Mauricio Lima/ AFP
A vida dos outros
" Em meio a uma campanha eleitoral que muitos apontam como a "mais baixa" desde a redemocratização, a Folha tocou em um ponto sensível.
Há oito dias, publicou a declaração de uma bailarina que diz ter ouvido Monica Serra contar que fez um aborto. A mulher do candidato tucano teria relatado a suas alunas da Unicamp, em 1992, que, quando estava no exílio, precisou interromper uma gravidez.
O depoimento circulava desde 11 de outubro na internet, mas a Folha foi o único órgão da grande imprensa a noticiá-lo. No dia seguinte, a assessoria de imprensa de José Serra divulgou uma nota negando que isso tenha ocorrido.
A ousadia da Folha mobilizou leitores que não costumam reclamar. De 118 mensagens, 61% eram de remetentes escrevendo pela primeira vez a um ombudsman. E 80% desaprovaram a publicação.
O principal argumento é que se trata de assunto de foro íntimo. "Comprometeram a dignidade de uma mãe de família, de uma avó e de uma cidadã", escreveu um leitor.
A legitimidade de invadir a privacidade de um político depende muito da relevância pública do que se pretende expor.
Neste caso, a pertinência jornalística é difícil de ser contestada, já que o tema foi explorado à exaustão na campanha. Serra disse ser contra a legalização do aborto, "até por uma questão pessoal" e também "porque se liberaria uma verdadeira carnificina".
Há um mês, segundo a Agência Estado, Monica Serra disse que "Dilma era a favor de matar criancinhas".

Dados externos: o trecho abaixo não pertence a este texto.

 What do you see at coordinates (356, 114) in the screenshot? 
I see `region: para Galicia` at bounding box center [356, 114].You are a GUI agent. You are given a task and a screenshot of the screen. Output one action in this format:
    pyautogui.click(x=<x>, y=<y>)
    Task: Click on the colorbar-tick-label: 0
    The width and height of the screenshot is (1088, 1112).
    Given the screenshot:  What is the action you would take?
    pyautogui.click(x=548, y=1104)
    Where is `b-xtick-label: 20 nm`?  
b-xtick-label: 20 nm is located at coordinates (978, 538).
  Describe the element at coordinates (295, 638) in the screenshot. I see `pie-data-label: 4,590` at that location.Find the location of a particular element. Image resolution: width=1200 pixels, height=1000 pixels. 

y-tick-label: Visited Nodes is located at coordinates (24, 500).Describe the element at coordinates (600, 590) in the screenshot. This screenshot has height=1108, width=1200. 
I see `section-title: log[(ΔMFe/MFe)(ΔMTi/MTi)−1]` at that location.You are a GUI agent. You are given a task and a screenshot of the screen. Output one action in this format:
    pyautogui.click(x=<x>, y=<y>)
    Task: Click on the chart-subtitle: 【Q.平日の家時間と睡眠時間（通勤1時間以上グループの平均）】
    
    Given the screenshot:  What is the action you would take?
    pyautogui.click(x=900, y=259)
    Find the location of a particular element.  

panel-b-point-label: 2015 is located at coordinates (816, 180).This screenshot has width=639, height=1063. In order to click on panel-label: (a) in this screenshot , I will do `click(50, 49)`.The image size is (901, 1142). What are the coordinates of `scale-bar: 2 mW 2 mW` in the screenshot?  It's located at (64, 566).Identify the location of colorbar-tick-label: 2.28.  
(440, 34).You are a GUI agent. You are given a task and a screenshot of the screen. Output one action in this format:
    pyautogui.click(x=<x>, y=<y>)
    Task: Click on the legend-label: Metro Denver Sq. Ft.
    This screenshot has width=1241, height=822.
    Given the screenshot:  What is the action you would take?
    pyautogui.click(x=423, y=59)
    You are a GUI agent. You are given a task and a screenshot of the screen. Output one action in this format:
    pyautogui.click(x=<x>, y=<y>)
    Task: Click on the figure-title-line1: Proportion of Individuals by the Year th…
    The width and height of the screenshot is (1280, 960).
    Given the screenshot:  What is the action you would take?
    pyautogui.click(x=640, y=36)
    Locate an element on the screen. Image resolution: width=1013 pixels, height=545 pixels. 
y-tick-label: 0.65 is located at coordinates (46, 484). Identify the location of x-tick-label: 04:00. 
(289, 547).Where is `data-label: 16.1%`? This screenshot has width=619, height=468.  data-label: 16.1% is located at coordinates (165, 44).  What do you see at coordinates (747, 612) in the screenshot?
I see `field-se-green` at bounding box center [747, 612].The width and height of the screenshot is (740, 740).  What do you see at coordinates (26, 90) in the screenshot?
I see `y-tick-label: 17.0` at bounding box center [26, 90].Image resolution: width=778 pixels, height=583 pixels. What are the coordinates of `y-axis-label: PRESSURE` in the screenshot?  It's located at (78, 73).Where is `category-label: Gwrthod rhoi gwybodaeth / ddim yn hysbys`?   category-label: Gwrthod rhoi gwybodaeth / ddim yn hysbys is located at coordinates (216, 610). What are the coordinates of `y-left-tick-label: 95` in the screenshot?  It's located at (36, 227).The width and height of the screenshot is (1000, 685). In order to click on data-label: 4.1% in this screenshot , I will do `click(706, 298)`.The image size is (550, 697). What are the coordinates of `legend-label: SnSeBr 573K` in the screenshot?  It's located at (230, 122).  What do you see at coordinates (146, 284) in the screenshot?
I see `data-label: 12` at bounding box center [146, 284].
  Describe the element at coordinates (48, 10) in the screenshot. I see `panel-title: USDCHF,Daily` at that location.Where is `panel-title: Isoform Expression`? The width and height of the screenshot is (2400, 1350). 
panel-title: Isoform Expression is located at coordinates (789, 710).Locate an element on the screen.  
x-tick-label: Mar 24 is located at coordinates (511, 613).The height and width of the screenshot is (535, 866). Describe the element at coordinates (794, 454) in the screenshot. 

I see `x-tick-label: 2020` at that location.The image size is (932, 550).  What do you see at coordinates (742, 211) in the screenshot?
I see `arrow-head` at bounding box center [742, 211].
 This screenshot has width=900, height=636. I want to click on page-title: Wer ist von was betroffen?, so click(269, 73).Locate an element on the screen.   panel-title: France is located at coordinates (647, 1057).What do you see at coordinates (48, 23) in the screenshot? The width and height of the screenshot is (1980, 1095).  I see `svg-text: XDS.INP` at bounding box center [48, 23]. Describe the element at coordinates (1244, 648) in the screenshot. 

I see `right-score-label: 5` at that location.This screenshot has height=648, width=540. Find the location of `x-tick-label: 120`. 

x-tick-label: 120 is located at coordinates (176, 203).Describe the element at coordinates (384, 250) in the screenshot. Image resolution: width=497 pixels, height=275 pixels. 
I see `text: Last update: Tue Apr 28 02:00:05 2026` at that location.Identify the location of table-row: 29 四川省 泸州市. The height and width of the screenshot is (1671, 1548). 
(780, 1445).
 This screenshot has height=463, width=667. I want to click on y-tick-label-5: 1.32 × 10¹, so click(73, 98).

Parece legítimo, então, informar o leitor sobre o depoimento da ex-aluna para que ele tenha um dado a mais na avaliação dos candidatos."
(...)
"No Brasil, preserva-se a privacidade de políticos, exposta em casos excepcionais. O filho que Fernando Henrique Cardoso teve fora do casamento só foi publicado pela Folha, no ano passado, quando o ex-presidente decidiu reconhecê-lo. O rapaz já está na universidade.
Miriam Cordeiro surgiu, em 1989, por causa de Fernando Collor, que levou a ex-namorada de Lula à TV para contar que o então candidato tinha oferecido dinheiro para que abortasse. Foi um escândalo e virou sinônimo de baixaria política.
Além da relevância pública, é preciso considerar o grau de veracidade do relato. As regras do bom jornalismo - apuração cuidadosa, documentação, cruzamento de fontes, outro lado - costumam ser suficientes para derrubar 99% dos boatos que circulam na web. O problema é que o "caso Monica Serra" é quase inverificável.
Não é possível ter provas concretas de um possível procedimento médico feito há décadas, fora do país. De uma turma de cerca de dez alunas, a Folha conversou com três, que confirmaram a história - uma não foi incluída na edição, segundo a Redação.
As testemunhas não têm, aparentemente, interesse pessoal em prejudicar a mulher de Serra. A bailarina que iniciou a polêmica votou no PSOL no primeiro turno e votaria agora em Dilma Rousseff, mas isso não é suficiente para desmerecer seu depoimento. Pelas circunstâncias, a reportagem parece frágil, é verdade, mas não a ponto de justificar sua não publicação.
É, sem dúvida, polêmico e desconfortável fazer jornalismo da vida privada. Mas, à medida que os dois candidatos - Serra e Dilma - assumem personagens quase fictícios nessa campanha, justificam-se os esforços em tentar desnudá-los."
Suzana Singer é ombudsman da Folha de S. Paulo
Folha de S. Paulo de 24/10/2010
Um comentário:
Acho que esse DESnível é desnecessário, seja para atacar a Dilma ou o Serra. O tema aborto, na vida pública, normalmente pode vir disfarçado de uma opinião hipócrita não só por eles candidatos, mas por qualquer outro cidadão. A própria autora do blog fez comentários justíssimos a respeito desse assunto a 1 ou 2 dias atrás.
O segundo turno, por ambas as partes, foi uma mostra de como NÃO fazer política, são as saudades que tenho do candidato Cristóvão Buarque, respeitado por todos. Com tanto a se discutir sobre o projeto de cada candidato ficamos numa de atacar o outro e de discursos hipócritas.
Acho que a Folha de SP errou, que o próprio PSDB e a mídia que os apóia, ao levantar dessa forma eleitoreira e leviana a questão séria que é aborto. Até porque chegou a hora de retirmos da política a religião, assim como se fez na ciência. Quero dizer, temos de falar racionalmente sobre o nosso futuro, sem ter de recorrer ou entregar "a vontade de Deus."